Pointing items for text and on-screen targets
________

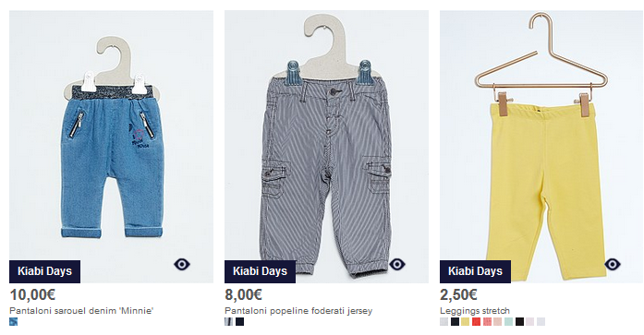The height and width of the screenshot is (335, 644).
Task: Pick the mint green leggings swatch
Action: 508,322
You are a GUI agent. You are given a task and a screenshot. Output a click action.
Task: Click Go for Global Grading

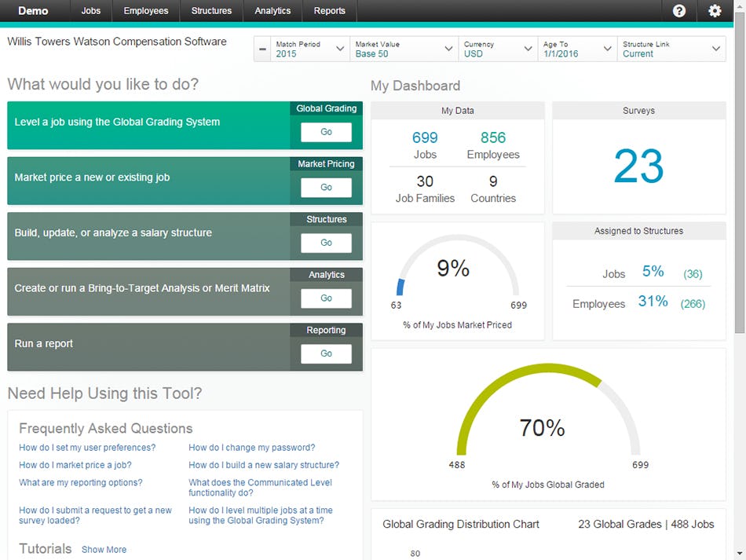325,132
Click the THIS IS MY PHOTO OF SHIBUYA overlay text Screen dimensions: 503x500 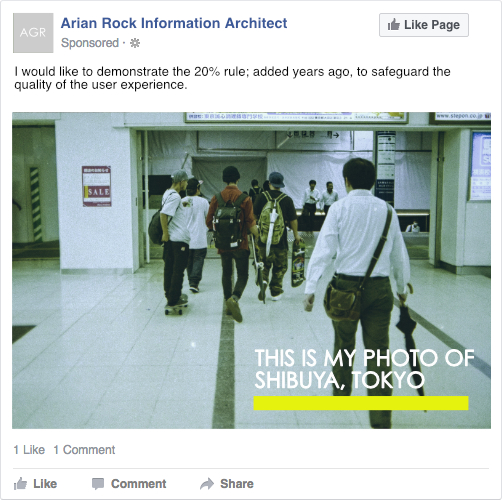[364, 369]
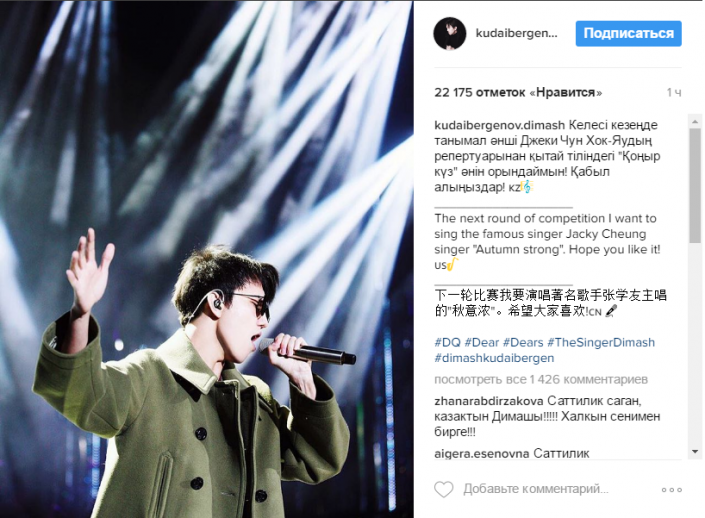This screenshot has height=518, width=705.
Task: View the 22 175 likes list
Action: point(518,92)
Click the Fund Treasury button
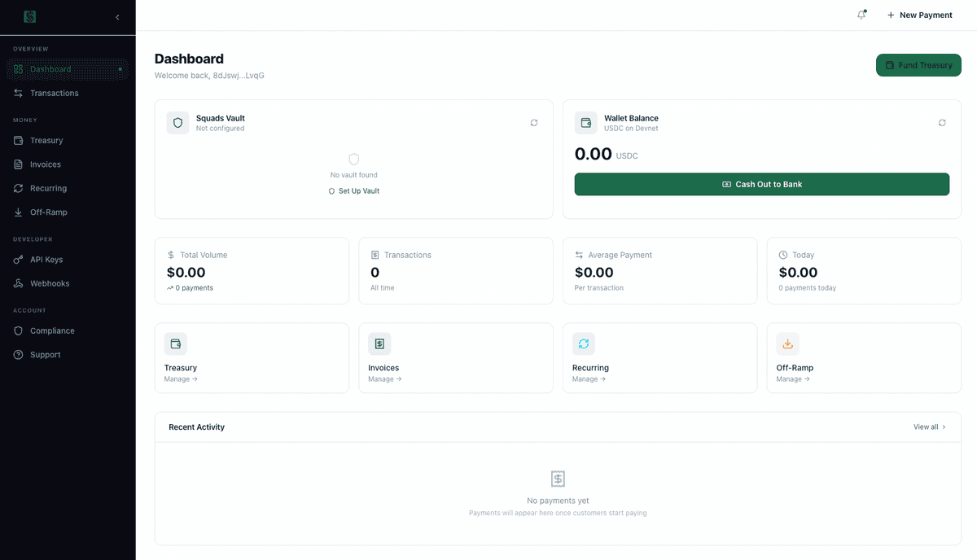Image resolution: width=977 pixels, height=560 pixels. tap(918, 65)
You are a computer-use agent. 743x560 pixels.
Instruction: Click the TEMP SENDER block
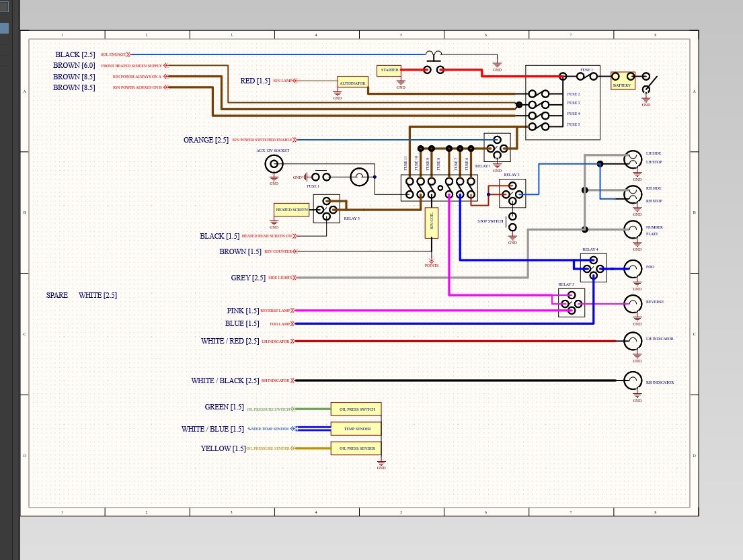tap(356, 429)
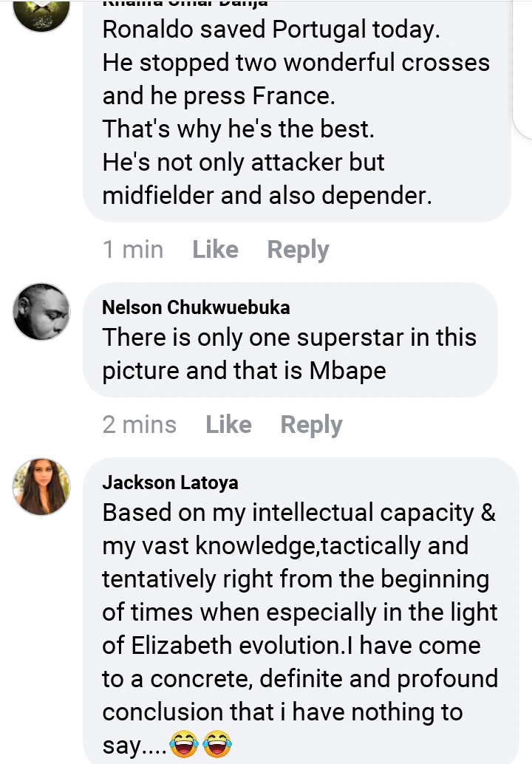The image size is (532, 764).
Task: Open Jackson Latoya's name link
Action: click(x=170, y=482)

________

_What you are asked to do_
Could you copy out the lines starting at the one containing "Click the Fund Treasury button" and ending with the last of the items, both ends included? Omit the pictures from your answer.

_Written reply_
Click the Fund Treasury button
Image resolution: width=977 pixels, height=560 pixels. tap(918, 65)
You are a computer-use agent. 743x560 pixels.
Instruction: Click the TEMP SENDER block
tap(356, 429)
The image size is (532, 764).
Task: Open Jackson Latoya's name link
Action: click(x=170, y=482)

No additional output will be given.